Level 3 Public Services students from Oaklands College stepped into the shoes of a new recruit in the British Army, as they braved one of the coldest weeks of the winter so far in a week’s residential training.
The team of 21 students spent five days at a military camp in Essex, experiencing first-hand the same very same training experienced by the Army’s newest recruits including rifle training, assault courses and intense physical training sessions.
Kitted out in full uniform, the recruits were plunged straight into a 1.5-mile run, exercise challenges and patrol exercises. They also undertook tasks in personal disciple such as early morning room inspections with just 30 minutes from waking up to being inspection ready for the existing soldiers.
The five-day away session took place during one of the coldest spells of the winter so far, with the temperatures reaching sub-zero conditions and flurries of show hindering an already challenging week for the students.
The student’s midweek expedition saw them set up camp under the stars with only tarpaulin for cover to replicate an operations environment. A late night ambush staged by the base soldiers taught the students about the realities of life on the move for many soldiers in service.
Throughout the week they were taught to behave correctly for a military environment, skills such as team working, discipline, communications, personal presentation and punctuality – all skills that will stand them in good stead for the working world.
Student Jamie Head said: “The week was both physically and mentally tough.
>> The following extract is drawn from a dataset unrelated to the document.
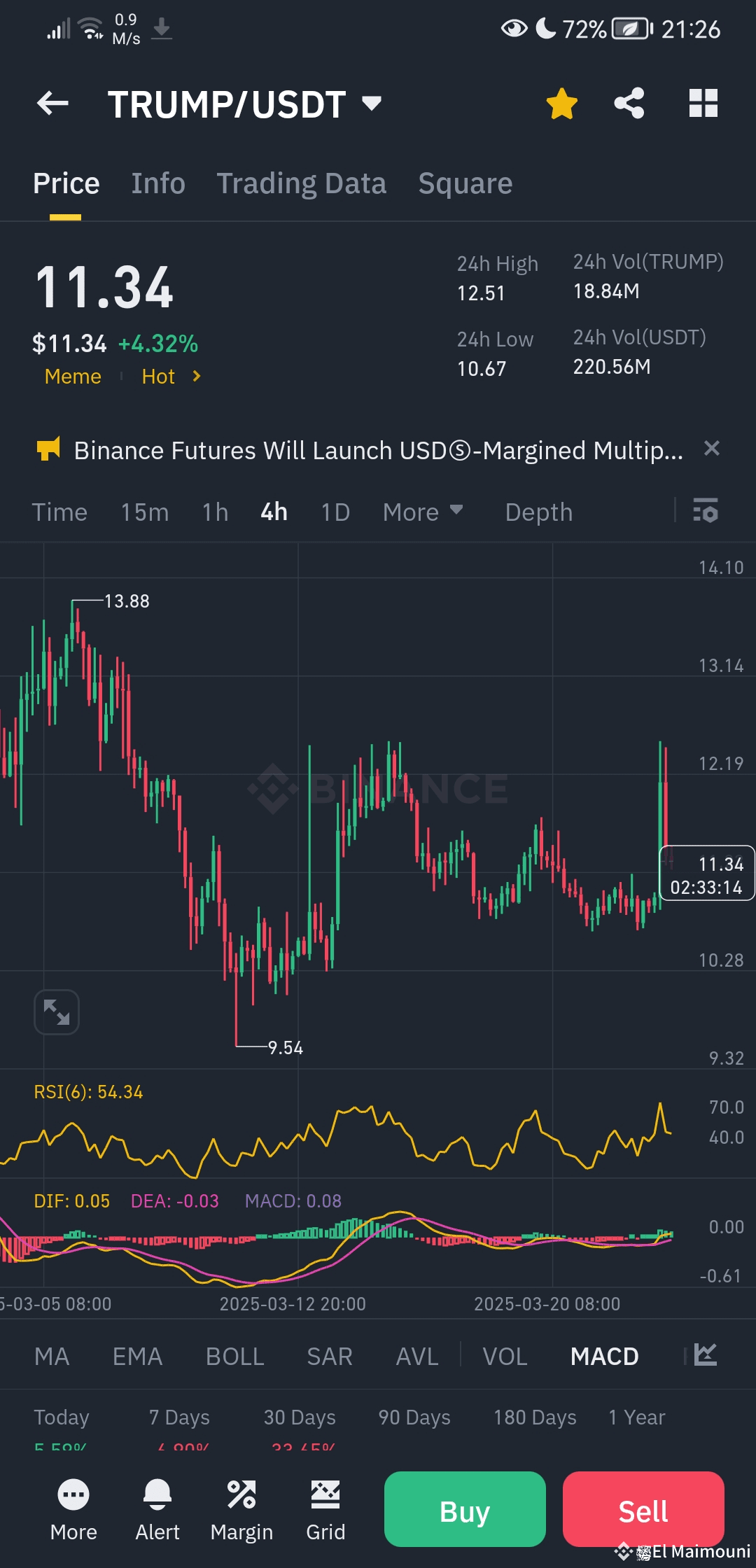Tap the share icon
This screenshot has width=756, height=1568.
coord(629,104)
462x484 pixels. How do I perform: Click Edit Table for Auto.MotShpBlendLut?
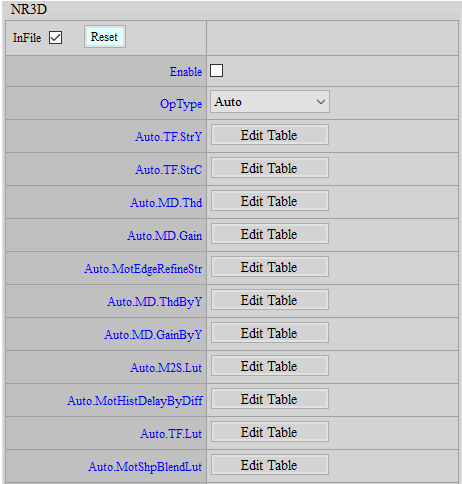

The physical training was tough, but they pushed us beyond what we thought we were capable of to teach us discipline. As the week went on, we definitely got closer as a group and learnt to help each other. We learnt quickly in that sort of environment you need to have yourself in order but it’s also important to pick up other people in the team when they need it. “
Public Services tutor Ian Morrison said: “These students had no idea what to expect – we threw them in at the deep end and they thrived. The challenges they face took them out of their comfort zone and without doubt aided their personal development. Thank you to the British Army for such a fantastic opportunity – it will stay with them for a long time to come.”